When Is Water Temperature Not Enough?

When determining if water temperature is too low or too high for open water swimming competitions, knowledgeable experts around the world agree that a variety of factors and conditions – both in the water and in the air – should be taken into consideration by race directors, medical personnel, safety staff, athletes, coaches and parents.

On the high end of the scale where hyperthermia (elevation of one’s core body temperature above normal) is a risk, swimming in a competitive race in 30°C (86°F) in a still body of water with 100% humidity and bright sunshine can lead to trouble.

On the other hand, swimming in a competitive situation in the same water temperature in a moving body of water with currents and breaking waves in a light mist on an overcast day leads to a significant reduction in hyperthermia risks (as long as the athletes are not wearing constrictive wetsuits).

As Dr. Jim Miller of the FINA Sports Medicine Committee states, “When the question comes up regarding water temperature by itself, there will not likely be an absolute. The athlete is being affected by all of the conductivity factors – radiation, conduction, convection and evaporation. There are some equations used around the world that take these factors into consideration. These formulas start with a water temperature and then have points added or subtracted based upon the other variables.

There is also the equation that gives a total temperature (water plus air) stating that above or below a certain level that the open water swimming event should be modified, moved or canceled. This [formula that combines water and air temperatures] is an easier method for event directors since they are dealing with absolute numbers and not factoring in how fast water is moving or overcast versus sunshine or humidity. This method is not perfect, but it at least takes into account two different variables [that impact the physiology of the athlete]

From the standpoint of all stakeholders in the sport of open water swimming and triathlons, these combined parameters are better than merely judging from water temperature alone. “They are user friendly for event directors who have forecasts for the event day,” said Dr.
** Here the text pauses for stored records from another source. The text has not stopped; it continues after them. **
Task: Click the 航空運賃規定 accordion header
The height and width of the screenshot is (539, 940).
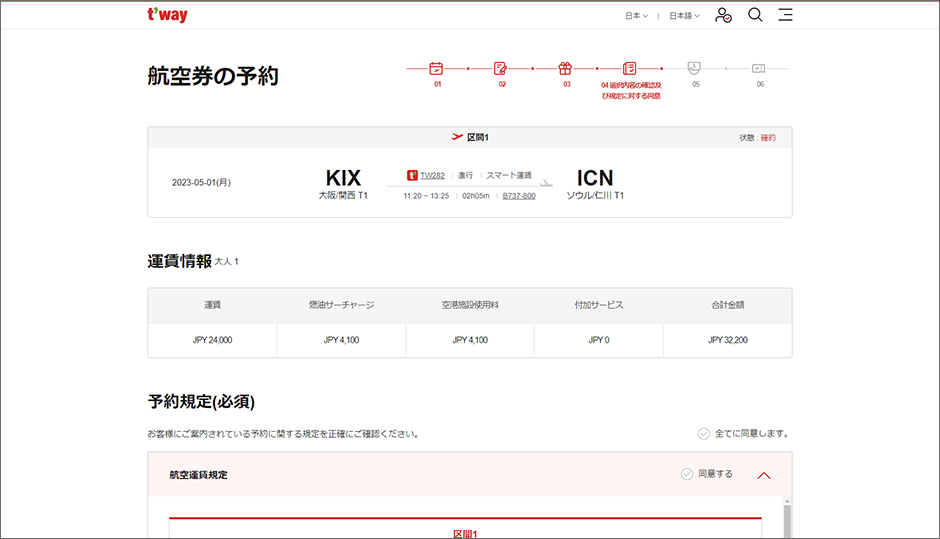Action: (400, 475)
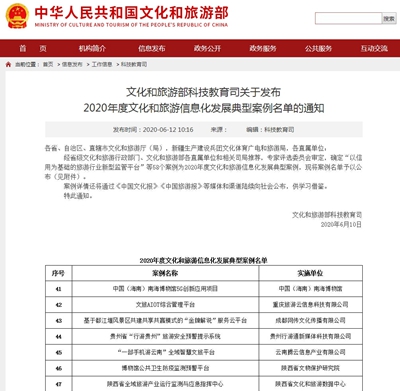Open the 公共服务 navigation item
This screenshot has height=391, width=400.
point(318,49)
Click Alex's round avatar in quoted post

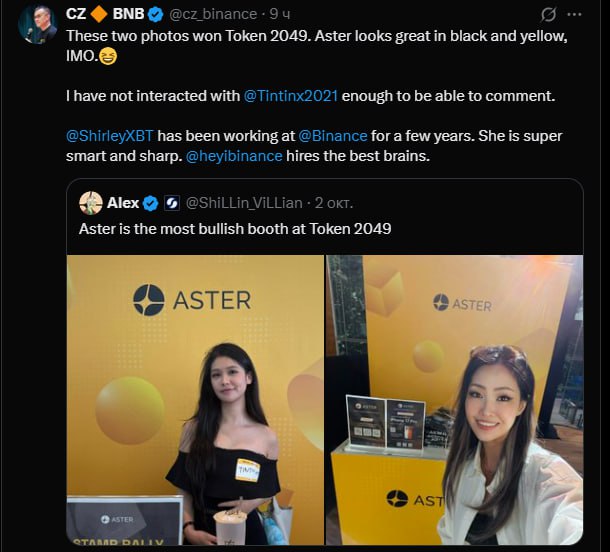(91, 203)
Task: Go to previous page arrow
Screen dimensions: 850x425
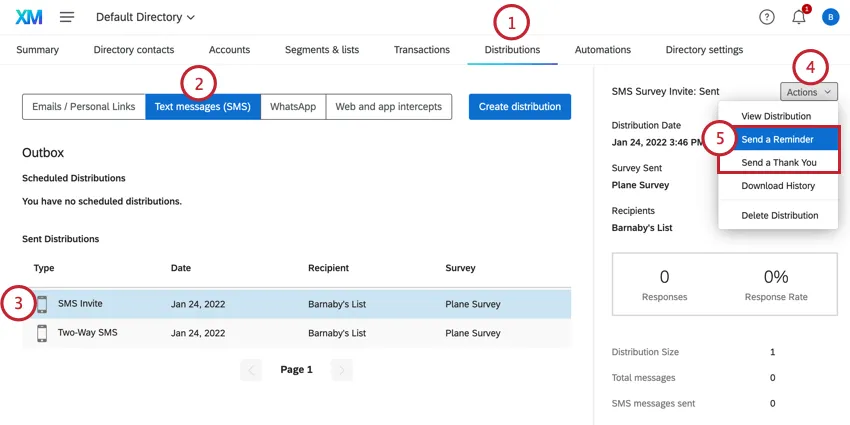Action: coord(252,370)
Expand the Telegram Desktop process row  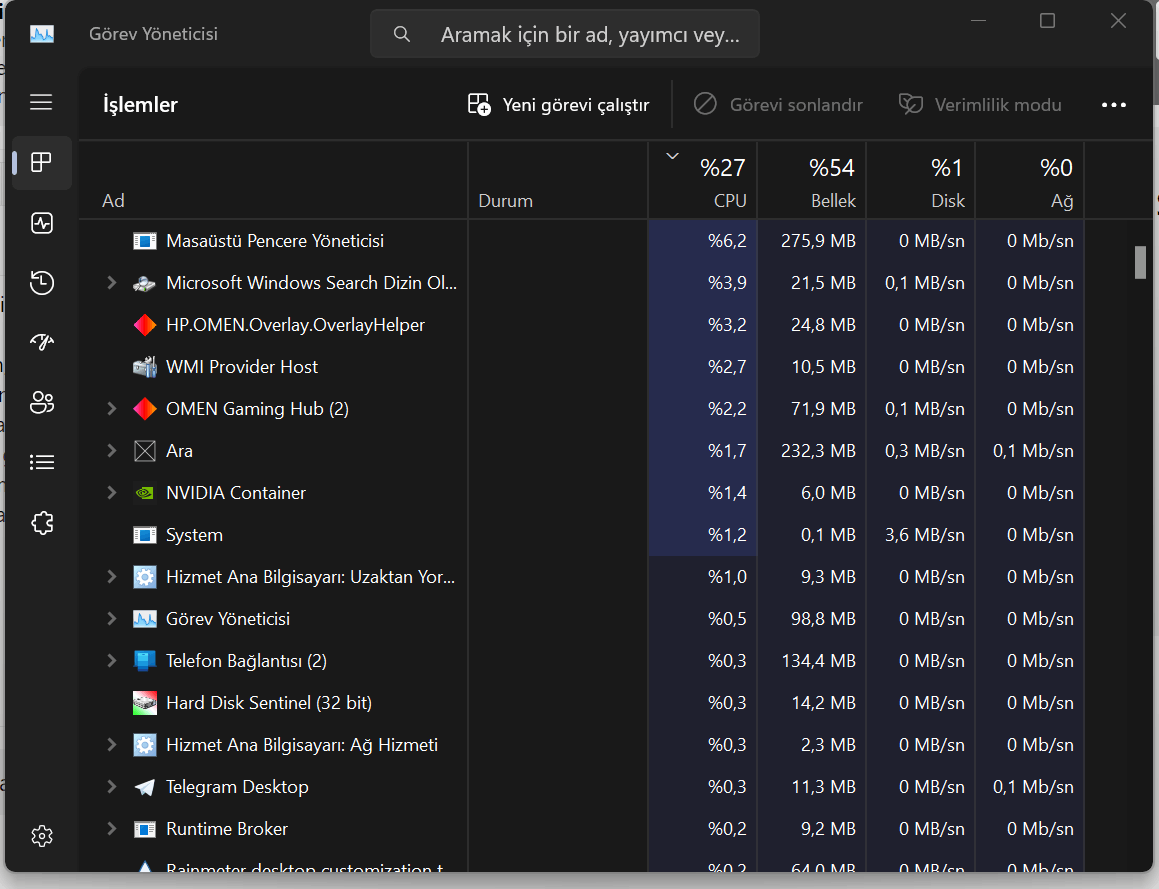pyautogui.click(x=112, y=787)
Miller. “This would allow race organizations flexibility and move a starting time to earlier or later in the day if bright sun were forecast for the race time.”

And race directors face a myriad issues on how to monitor the conditions. “We will always have issues of where do you take the temperature of the water. For FINA competitions, the water temperature is measured at 40 cm below the surface of the water in the middle of the course. While this works for a loop or triangle course, it is clearly meaningless in a linear [point-to-point] course.”
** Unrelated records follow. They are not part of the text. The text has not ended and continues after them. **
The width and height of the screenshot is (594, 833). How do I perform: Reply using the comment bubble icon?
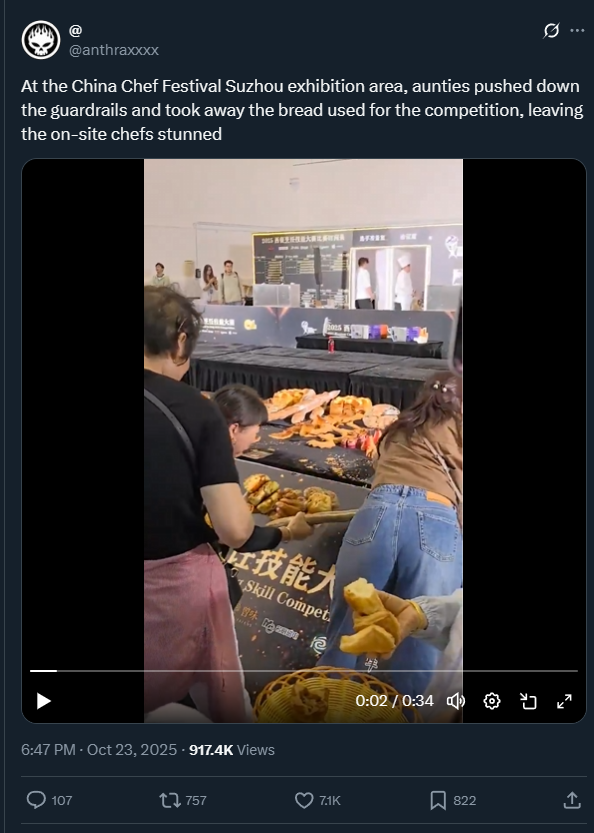[x=36, y=800]
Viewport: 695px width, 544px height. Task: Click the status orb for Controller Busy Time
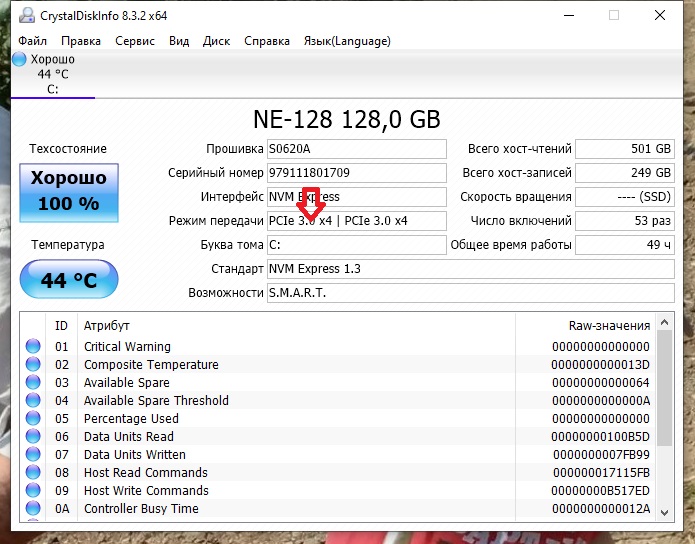pyautogui.click(x=33, y=509)
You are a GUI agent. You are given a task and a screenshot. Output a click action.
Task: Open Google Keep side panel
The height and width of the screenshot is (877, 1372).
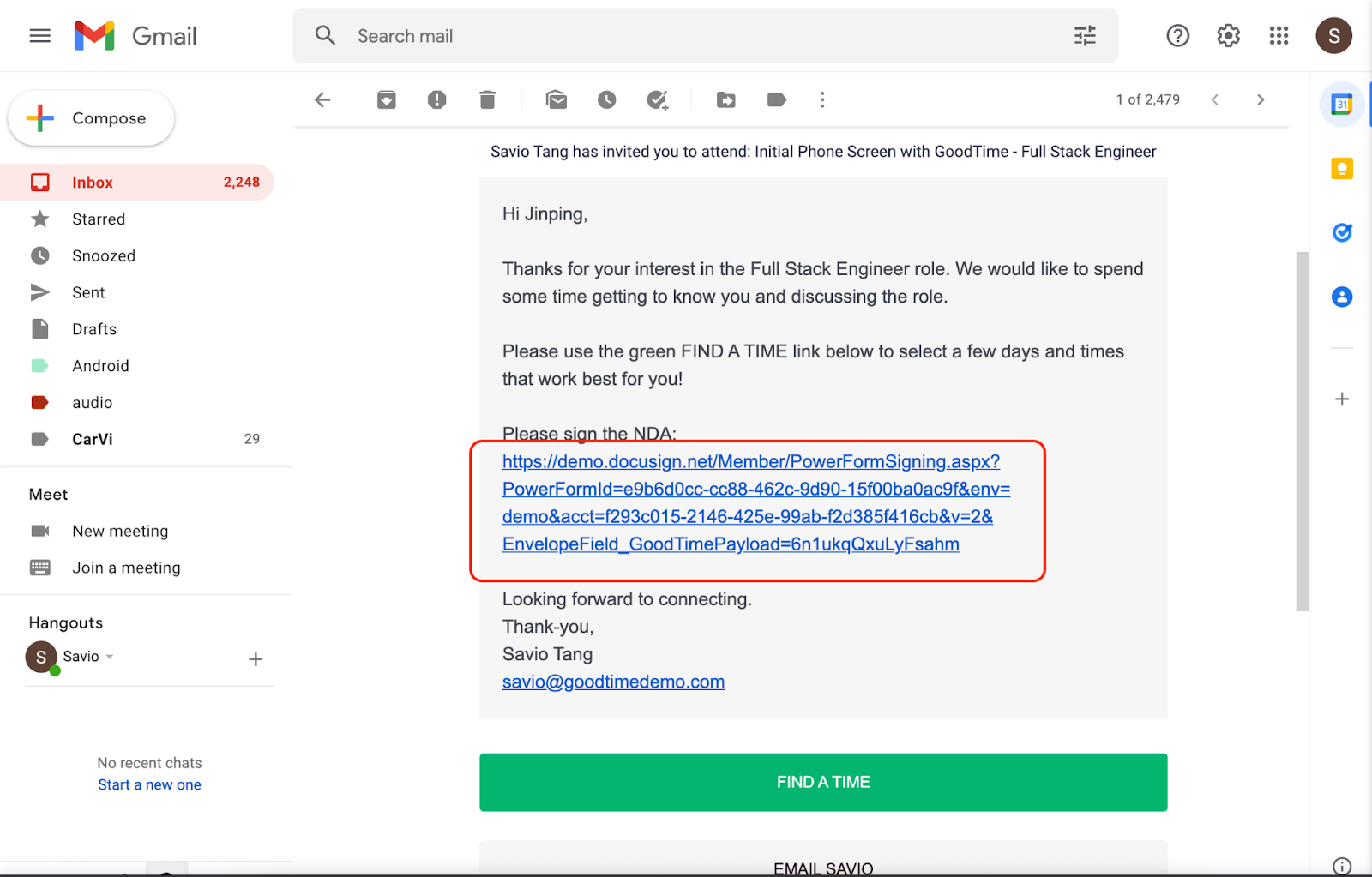click(x=1341, y=169)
But with more and more experience, information-sharing and enhanced guidelines, the sport’s race directors and safety officers should be able to determine the proper conditions to conduct their races. Of the over 4,000 open water races around the world, there are always a few hundred races that are modified, postponed or canceled due to a variety of climatic conditions.

What is vitally important is for athletes and coaches to prepare themselves for the appropriate conditions prior to the race. There are occasionally medical problems especially when athletes place themselves in situations where they have little or no practice or acclimatization to the conditions. Therefore, while 30°C (86°F) may be tolerable to some, there are many others – especially those who are overweight and older – where higher temperatures place an inordinate amount of stress on their bodies.
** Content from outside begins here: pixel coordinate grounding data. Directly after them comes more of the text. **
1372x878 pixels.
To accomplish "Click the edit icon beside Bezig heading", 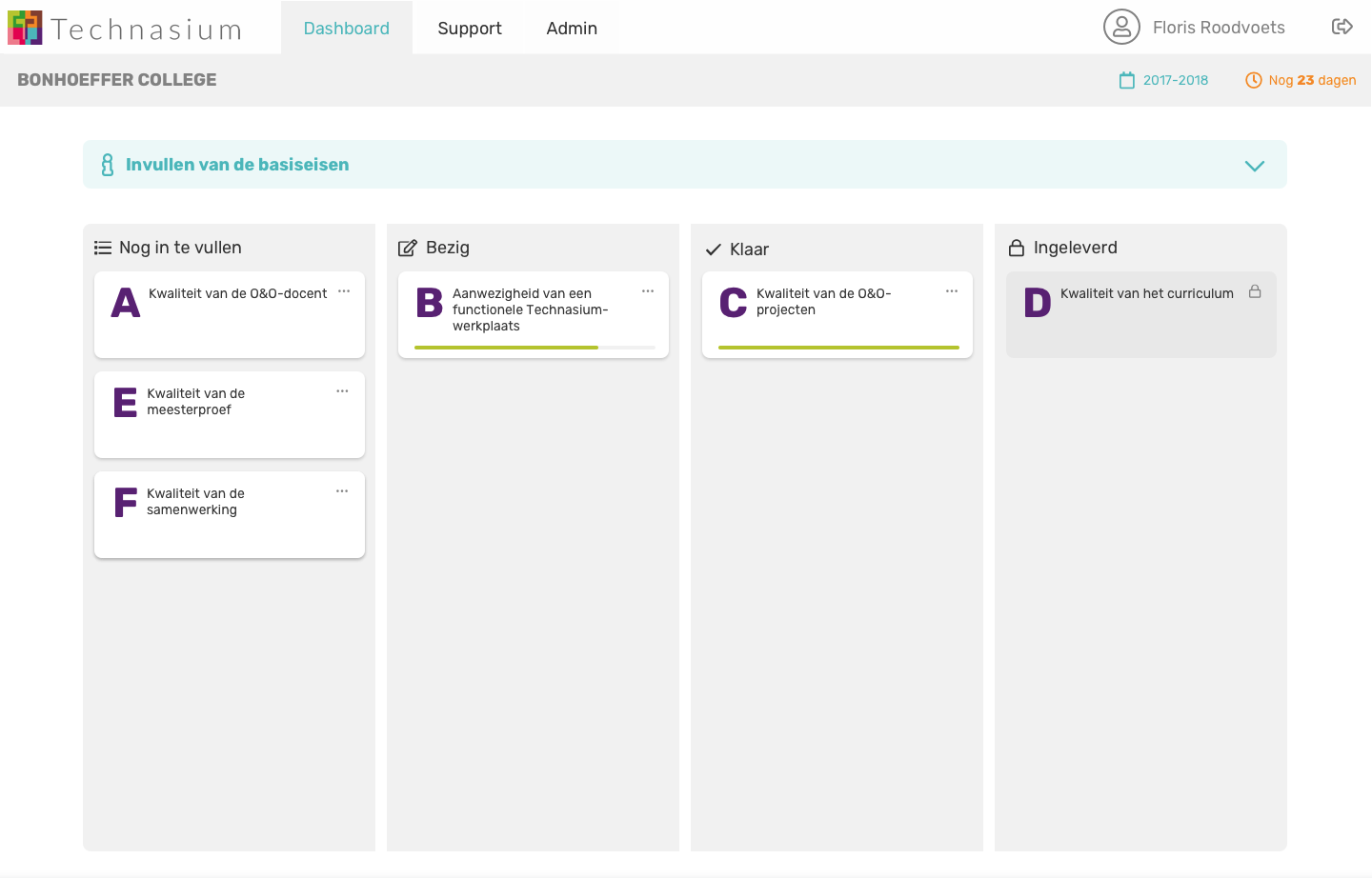I will click(407, 249).
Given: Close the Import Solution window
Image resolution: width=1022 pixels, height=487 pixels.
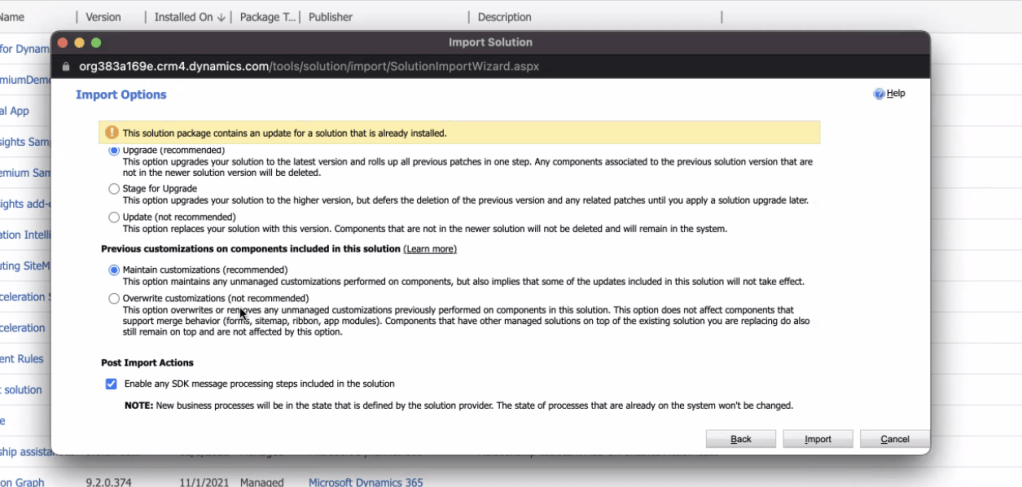Looking at the screenshot, I should [x=62, y=43].
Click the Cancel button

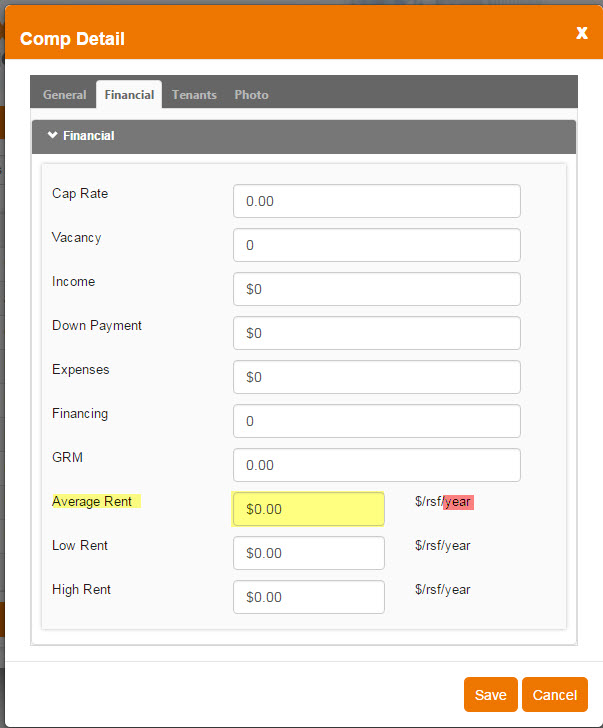554,695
As the sport continues to blossom, more and more science, research and empirical data gathering will be conducted. As a start, it would be enlightening to measure the body temperature of athletes immediately after races, especially in highly competitive or longer swims where water temperatures extremes (i.e., under 15°C or over 28°F) are experienced. The information has to start from someone and it would be very interesting to see what the global open water swimming community can gather to determine what is best for all.